Lilli coming to terms with her new, hopefully safer, environment.
An impossible job. We felt so sorry for her, with her one eye, her spaying bald patch, her clipped ear and her weird short tail. (Gail and I disagree on whether it’s short or whether her brother’s is just freakishly long, or perhaps both). But she is quickly adapting to her disability and gives every bit as good as she gets. She hates being picked up though and is more shy. We suspect that she was fostered in a home with dogs, because she wags her tail like one when she’s happy or interested.

They still overnight in one of the goat rooms together. I’ve taken nearly all the plant pots off the window sill to stop them knocking them onto the floor. They make better use of my telescope than me, by using it as a bridge between a chair and the top of the stereo cabinet. Recently though, we’ve started to let them have the run of the rest of the house during the day. Of course, Smokey isn’t too happy about it. She’s been quite well restrained, resorting to hisses and spits rather than boxing them around the ears, despite the provocation. She seems to have a perpetual growl going on, even when she’s asleep. It could be a survival tactic. Gail has started to refer to Salvo and Lilli as velociraptors for the way that they spend a lot of time outflanking and stalking her.

Argh! Keep still for goodness sake!
Now we are finding out how distinctly not kitten-proof the house is. There’s rarely a moment when voices are not being raised, when one of us isn’t leaping across the floor in the hope of catching whatever it is they’ve knocked over (this time) or rushing to get the dustpan and brush to sweep up whatever it was we didn’t reach in time. They are fascinated by everything and we have too much stuff. We ‘presently’ have too much stuff I should say, as I can express with certitude that we’re sure to have considerably less soon. They tend to get ‘the rips’ at eleven o’clock at night, when all bets are off. They run behind the television, so that’s living on borrowed time. They walk all over the keyboards of the laptops, especially when my ‘Felix’ screen-saver pops up. And it goes without saying that any fabric item, whether it’s a sofa, a laptop case, a denimed leg or the clothes on the clothes horse, makes a jolly good scratching post. The clothes horse also doubles as a tree, as they climb to the top of it, displacing clean clothes onto the floor as they do so with gay abandon.

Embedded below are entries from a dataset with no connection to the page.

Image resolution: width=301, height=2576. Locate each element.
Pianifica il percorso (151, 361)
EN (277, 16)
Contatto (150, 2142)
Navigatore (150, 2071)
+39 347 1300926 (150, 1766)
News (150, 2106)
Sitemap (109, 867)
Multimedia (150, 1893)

Who knows what the future holds. It's a big world out there.
There is some debate at home as to when and if they will be allowed out. I am of the thought that they were born wild animals, whereas Gail insists that they are domesticated, if a cat can ever be said to be. I’ve provisionally got Gail’s permission that I can let them go in April. When it comes to birthday presents I am very easily pleased. However, I can see the bond becoming even more established by then. It is fully understandable that one could be protective of Lilli, given her rough start in life, but surely the choice is her own. She sought us out once when she was in need. Wouldn’t it be nicer if she was here because she wanted to be rather than under duress? Well, not duress exactly. It’s not as if she’s scratching her way out through the door. I’m sure her reign of terror indoors has plenty more miles and mounds of broken glass ahead of it.  
The incumbent. Smokey surveys her estate, in calmer days.


In other news, guess who is the secretary of the newly formed Sanday Bowling Club? Well, I get my insurance from Saga these days so I suppose I’d have to learn how to play it sooner or later. The really annoying thing is that I seem to be quite good at it. There’s none more shocked than I.